Innovation is easy to explore and hard to scale in stage 3. While it’s always nice to be able to strap a couple of rockets to a new initiative, the flip side of that equation is the sheer scale of value that the endeavor must generate in order to justify its continued existence. In that sense it’s akin to caloric intake – if it takes more energy to create than it provides in consumption, it’s a net negative to the enterprise. In this environment, we’ll see aggregation coming from this group, with businesses able to reach into adjacent industries, products and services to build out their overall offerings and infrastructure. It’s the perfect buy low opportunity to establish new revenue streams that strengthen their potential and portfolio.
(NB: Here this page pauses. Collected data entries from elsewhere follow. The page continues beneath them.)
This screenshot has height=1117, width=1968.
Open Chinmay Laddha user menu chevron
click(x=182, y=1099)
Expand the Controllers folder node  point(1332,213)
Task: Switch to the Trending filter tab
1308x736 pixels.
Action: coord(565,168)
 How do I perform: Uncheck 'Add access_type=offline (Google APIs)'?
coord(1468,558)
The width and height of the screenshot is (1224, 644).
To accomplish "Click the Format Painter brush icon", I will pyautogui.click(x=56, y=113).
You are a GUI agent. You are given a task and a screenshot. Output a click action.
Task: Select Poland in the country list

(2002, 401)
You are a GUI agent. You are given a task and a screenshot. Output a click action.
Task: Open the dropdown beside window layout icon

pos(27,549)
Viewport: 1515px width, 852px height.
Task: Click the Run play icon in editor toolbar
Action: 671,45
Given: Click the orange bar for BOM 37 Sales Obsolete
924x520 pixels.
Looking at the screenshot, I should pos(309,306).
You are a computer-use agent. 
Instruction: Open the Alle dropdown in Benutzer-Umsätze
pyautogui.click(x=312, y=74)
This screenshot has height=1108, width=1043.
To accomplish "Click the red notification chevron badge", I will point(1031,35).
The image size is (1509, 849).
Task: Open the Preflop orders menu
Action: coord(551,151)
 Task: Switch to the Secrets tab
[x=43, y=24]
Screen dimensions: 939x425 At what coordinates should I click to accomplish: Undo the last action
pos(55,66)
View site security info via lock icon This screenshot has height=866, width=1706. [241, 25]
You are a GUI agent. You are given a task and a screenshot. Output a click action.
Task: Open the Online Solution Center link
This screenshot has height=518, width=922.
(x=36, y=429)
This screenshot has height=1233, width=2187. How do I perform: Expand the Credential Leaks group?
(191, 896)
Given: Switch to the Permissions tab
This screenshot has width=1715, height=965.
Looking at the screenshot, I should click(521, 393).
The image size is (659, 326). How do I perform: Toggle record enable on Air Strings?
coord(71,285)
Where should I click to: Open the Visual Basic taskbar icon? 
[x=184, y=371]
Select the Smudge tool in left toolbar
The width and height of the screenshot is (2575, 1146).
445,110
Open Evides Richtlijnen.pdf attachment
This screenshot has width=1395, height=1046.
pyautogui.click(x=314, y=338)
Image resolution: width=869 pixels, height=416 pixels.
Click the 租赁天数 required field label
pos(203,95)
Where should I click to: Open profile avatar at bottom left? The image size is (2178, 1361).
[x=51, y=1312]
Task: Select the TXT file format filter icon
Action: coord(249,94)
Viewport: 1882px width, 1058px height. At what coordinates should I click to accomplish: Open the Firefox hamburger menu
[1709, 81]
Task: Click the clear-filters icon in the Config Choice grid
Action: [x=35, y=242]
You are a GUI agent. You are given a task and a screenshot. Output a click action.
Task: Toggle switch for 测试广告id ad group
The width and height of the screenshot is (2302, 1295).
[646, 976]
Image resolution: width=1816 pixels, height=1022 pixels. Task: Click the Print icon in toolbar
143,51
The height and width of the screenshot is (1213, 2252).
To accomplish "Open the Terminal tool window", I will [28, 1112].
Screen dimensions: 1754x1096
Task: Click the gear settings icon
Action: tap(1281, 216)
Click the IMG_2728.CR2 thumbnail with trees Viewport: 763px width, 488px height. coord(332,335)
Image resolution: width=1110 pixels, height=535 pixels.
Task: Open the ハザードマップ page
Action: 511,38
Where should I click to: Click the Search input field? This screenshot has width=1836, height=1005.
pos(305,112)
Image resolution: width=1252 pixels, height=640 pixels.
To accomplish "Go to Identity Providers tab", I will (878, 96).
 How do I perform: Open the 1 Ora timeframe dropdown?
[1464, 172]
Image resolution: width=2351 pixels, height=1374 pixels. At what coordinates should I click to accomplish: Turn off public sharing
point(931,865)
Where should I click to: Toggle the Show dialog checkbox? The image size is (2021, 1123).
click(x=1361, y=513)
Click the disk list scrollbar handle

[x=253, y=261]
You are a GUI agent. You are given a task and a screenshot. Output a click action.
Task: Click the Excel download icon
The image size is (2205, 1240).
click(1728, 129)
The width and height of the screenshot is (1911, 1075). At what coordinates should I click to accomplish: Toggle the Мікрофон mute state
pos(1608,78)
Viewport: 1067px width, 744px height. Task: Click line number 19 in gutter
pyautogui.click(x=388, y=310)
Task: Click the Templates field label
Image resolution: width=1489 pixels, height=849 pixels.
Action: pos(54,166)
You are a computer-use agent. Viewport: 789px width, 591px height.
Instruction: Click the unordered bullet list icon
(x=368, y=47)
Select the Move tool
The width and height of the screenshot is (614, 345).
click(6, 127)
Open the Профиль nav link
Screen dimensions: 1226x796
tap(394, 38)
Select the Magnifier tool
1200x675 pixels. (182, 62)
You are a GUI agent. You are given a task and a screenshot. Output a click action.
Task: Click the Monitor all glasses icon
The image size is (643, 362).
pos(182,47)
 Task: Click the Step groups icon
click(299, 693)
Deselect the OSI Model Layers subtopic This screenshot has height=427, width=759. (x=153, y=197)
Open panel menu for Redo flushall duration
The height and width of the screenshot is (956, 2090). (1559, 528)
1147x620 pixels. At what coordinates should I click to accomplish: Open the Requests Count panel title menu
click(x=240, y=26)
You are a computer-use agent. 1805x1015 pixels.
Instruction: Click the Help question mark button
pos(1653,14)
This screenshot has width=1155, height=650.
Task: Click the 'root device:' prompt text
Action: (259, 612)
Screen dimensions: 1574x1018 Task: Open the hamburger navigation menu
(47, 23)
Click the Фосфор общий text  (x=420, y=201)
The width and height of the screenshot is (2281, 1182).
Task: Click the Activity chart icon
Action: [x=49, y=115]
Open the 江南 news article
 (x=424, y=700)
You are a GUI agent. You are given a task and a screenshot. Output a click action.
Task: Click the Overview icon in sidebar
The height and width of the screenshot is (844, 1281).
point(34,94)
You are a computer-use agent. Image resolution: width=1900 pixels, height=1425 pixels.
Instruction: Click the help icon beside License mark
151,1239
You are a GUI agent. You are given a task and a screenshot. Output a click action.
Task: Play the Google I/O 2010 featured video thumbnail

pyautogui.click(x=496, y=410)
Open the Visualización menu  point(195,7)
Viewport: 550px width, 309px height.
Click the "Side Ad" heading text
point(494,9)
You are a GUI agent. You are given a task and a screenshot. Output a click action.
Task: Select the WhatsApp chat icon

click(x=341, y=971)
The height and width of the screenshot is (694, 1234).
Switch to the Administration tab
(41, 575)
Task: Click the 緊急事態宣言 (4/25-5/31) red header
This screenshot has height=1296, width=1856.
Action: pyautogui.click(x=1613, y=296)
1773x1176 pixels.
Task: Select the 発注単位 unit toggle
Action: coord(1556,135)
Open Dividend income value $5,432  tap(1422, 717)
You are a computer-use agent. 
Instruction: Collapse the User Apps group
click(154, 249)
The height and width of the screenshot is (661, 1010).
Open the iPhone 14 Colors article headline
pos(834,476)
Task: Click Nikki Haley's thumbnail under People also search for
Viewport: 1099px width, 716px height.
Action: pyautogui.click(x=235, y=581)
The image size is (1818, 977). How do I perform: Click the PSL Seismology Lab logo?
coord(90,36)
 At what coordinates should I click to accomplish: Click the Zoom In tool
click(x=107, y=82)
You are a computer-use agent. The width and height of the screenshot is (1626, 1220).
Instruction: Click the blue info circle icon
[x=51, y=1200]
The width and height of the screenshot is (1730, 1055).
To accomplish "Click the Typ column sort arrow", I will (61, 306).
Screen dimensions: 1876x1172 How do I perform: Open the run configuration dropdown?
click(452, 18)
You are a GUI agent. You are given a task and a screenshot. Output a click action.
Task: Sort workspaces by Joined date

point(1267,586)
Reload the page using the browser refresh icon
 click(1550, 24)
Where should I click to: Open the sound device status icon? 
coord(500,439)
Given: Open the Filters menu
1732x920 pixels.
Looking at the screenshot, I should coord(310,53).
Innovation in stage 2, however, is difficult even under normal circumstances, because it finds the business at a crossroads where change is necessary to growth, but the ramifications of change are felt in every aspect of the business. Squeezed on both sides, with upstarts nipping at their heels and Goliath’s threatening to reach down from above, their challenges have been compounded by this shifting landscape that is forcing them to make big, future and fortune defining decisions on an external and accelerated timeline.
But in that pressure lies opportunity. Newton’s first law also states that every object will remain in uniform motion unless compelled to change by an external force. That external force has been applied and it will give every business a boost in velocity that they must determine how to use to their advantage.
For those in a nose dive, it has shortened the time to arrival. For those on an upswing it has provided a jet stream that will accelerate the path to growth so long as they can stay on course. And for those in the middle, it has delivered a tailwind that will either streamline their transformation or tear the wings off their vessel depending on how decisive or delicate they are with the controls in the coming days and weeks.